NL MVP: It’s gotta be Albert, right?

THE WATERCOOLER

QUESTION: Most folks believe Albert Pujols will collect his third NL MVP award when the winner is announced tomorrow. However, I think some were surprised last week when neither Chris Carpenter nor Adam Wainwright picked up the NL Cy. Assuming you believe Albert will win the award, what player(s) could jump up and possibly lay claim to this year’s NL MVP?

DERRICK GOOLD
I’m not sure there is a warped case or arcane number out there that can find a player more deserving of the NL MVP. It just doesn’t compute. Prince Fielder probably has the most attractive blend with his NL-best 141 RBIs and those 46 home runs that put him one behind Albert Pujols. Ryan Howard has claimed the MVP before with a strong finish, and it’s possible his 19 home runs and 63 RBIs in the season’s final two months — for a team pushing for a postseason berth — will attract a fair amount of votes this year, too. Those are the two players who could. The question who SHOULD brings a different answer. Hanley Ramirez plays a premium position and won a batting title. That’s an intriguing combination any year, and it’s one that should have won Joe Mauer an AL MVP award long before today. But the real answer to the SHOULD question is found in Philly: Second baseman Chase Utley, the best player the Philadelphia Phillies have had for several years, has seen two teammates win MVPs and it long past his turn. Pujols may be atop a majority of the 32 ballots tomorrow, but Utley should be close behind him.

BERNIE MIKLASZ
Chase Utley would be the obvious second choice. The Phillies’ second baseman is a terrific run producer and defender and he remains ridiculously underappreciated by voters — whether they be writers or the managers and coaches who vote for Gold Gloves.

RICK HUMMEL
There is zero chance that anybody else will win the award. The only question is whether Pujols will receive all 32 first-place votes and, it says here, that he will. The only debate will be who finishes second: Hanley Ramirez, Ryan Howard or Prince Fielder.
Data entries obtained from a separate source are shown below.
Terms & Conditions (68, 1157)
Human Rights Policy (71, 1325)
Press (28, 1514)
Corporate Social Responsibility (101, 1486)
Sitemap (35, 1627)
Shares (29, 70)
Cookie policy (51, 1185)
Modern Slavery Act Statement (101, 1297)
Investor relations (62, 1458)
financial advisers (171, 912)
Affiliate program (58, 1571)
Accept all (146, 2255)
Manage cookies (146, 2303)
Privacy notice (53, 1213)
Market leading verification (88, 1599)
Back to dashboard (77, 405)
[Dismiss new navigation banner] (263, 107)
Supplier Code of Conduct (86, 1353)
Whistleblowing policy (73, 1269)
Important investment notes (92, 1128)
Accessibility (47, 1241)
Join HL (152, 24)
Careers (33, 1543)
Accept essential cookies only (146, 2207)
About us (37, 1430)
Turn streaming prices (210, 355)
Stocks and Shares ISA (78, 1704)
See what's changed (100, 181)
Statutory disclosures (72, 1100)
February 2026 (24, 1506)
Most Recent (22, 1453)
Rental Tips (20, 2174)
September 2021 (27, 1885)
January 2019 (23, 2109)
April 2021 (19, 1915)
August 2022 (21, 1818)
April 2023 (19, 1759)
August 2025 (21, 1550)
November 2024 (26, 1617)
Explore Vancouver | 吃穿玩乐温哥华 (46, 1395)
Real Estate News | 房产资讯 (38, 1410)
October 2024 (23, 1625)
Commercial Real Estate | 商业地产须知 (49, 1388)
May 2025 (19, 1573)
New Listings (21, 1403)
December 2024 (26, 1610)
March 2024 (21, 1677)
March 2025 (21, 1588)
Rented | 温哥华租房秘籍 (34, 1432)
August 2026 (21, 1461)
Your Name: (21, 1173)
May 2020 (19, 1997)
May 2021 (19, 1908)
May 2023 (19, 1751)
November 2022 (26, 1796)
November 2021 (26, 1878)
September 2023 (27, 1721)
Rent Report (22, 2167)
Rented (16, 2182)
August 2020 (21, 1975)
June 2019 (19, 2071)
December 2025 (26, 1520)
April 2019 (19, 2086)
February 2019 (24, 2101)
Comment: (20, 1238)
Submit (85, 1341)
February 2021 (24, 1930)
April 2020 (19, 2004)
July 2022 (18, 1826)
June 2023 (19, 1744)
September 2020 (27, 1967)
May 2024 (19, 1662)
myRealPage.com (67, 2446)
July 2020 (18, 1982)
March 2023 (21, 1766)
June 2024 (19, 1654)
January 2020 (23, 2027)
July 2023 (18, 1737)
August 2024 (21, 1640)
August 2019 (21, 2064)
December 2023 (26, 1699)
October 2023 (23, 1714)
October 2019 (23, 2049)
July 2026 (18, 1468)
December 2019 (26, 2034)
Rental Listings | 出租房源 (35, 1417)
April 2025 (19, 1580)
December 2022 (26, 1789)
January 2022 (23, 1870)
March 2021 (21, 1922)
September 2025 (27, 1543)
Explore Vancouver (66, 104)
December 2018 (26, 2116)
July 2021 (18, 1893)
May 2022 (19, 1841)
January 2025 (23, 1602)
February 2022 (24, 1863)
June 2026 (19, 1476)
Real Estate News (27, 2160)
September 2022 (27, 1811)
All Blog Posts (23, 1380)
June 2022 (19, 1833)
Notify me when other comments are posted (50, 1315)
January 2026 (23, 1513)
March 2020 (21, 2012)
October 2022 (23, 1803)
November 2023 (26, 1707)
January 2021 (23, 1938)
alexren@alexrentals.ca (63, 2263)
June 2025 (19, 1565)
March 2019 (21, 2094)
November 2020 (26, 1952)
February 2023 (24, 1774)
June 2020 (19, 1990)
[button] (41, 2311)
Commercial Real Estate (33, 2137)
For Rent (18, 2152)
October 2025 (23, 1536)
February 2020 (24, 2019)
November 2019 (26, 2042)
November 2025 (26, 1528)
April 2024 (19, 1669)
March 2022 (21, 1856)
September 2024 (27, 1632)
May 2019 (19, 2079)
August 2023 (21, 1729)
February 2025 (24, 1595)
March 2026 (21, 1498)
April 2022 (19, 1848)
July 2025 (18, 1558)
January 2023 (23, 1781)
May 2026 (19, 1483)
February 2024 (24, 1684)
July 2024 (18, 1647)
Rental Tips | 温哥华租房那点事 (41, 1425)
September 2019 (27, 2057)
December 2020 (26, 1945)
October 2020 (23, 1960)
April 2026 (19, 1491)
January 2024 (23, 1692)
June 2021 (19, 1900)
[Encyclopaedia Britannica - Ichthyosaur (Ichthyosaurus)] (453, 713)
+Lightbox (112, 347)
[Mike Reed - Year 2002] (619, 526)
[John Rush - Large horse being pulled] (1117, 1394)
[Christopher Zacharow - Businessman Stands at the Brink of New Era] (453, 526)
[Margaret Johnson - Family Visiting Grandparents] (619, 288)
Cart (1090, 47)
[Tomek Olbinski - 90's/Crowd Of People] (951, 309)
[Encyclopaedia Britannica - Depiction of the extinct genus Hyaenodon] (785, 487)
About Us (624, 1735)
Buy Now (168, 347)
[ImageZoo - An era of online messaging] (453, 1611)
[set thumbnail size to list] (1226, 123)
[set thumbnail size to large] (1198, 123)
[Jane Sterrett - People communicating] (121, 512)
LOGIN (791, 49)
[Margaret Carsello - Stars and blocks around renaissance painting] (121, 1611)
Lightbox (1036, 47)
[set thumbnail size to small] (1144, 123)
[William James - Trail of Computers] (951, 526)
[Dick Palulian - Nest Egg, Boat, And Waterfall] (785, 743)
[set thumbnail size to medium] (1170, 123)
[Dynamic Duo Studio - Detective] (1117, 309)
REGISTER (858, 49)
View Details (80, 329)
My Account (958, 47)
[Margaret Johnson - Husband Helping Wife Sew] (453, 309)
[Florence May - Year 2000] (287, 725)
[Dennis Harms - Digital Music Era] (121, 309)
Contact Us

KEVIN WHEELER (Host of “Sports Open Line” on KMOX)
There isn’t anyone who can claim the award over Albert and he should get all 32 first-place MVP votes. If anyone other than Albert gets a first-place vote it would be a vote cast with an agenda, in my opinion. Hanley Ramirez, Ryan Howard and Prince Fielder are the other players who seem likely to finish near the top in the MVP race but none of them can lay claim to having had the season Albert did.

Ramirez led the league in hitting but doesn’t have the power numbers to hang with the big boys this year, plus his team was not a playoff contender. Howard and Fielder had the requisite numbers to enter the fray, though Pujols led the Majors with his 1.101 OPS, but other things work against them. Some would argue that Howard isn’t even the MVP of his own team, though I think he is, and Fielder’s team was not in the playoff mix. Toss in the fact that Albert is better than Fielder and Howard in every other aspect of the game (fielding, base running) and it should be a runaway.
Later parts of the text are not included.